10. Considering the settled legal principle that emerges from a combined reading of the aforesaid judgments, I am of the considered view that learned Distt. Judge, Morena has not committed any error in proceeding to decide the interlocutory application even after staying trial of the suit under Section 10 of CPC. The order passed by learned Court is strictly in consonance with the settled legal principle and there being no apparent error of law the order impugned does warrant interference exercising jurisdiction in a petition under Article 227 of the Constitution. Accordingly, I find no ground to interfere in the matter.

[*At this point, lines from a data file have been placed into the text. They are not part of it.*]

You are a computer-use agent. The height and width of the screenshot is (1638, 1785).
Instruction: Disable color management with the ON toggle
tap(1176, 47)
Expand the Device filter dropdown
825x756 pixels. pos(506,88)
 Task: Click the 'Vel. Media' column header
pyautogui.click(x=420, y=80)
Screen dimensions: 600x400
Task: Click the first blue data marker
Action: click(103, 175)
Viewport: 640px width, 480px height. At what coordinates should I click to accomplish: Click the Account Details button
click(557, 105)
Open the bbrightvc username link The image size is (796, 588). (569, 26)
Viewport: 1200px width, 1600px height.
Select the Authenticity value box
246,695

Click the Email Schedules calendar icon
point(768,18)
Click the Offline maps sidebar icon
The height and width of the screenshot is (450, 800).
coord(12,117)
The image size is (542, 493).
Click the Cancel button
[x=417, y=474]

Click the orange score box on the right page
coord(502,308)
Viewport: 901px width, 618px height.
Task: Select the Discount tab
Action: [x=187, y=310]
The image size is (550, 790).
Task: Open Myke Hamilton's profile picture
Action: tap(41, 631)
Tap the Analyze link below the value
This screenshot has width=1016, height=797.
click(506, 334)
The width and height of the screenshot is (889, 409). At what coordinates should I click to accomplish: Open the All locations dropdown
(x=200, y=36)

11. The arguments advanced by Shri Ankur Mody to the effect that even for deciding application under Order 39 Rules 1 and 2 of CPC, the questions which are substantially in issue in earlier suit filed by the petitioner at Darjeeling will have to be considered and decided, is not to be taken into consideration by this Court in these proceedings but these are the factors which are to be considered by the Court concerned which decide application under Order 39 Rules 1 and 2 of CPC. Aforesaid arguments are to be advanced by the petitioner before the Court when the application for injunction is taken up for consideration and at this stage on these grounds, this Court can not pre-suppose that for deciding the application under Order 39 Rules f and 2 of CPC, the Court is required to decide certain issues which are substantially in issue in the pending proceedings at Darjeeling. On these grounds, interference at this stage in this petition can not be made.
12. Accordingly, finding no ground to interference in the matter, appeal is dismissed without any order as to the costs.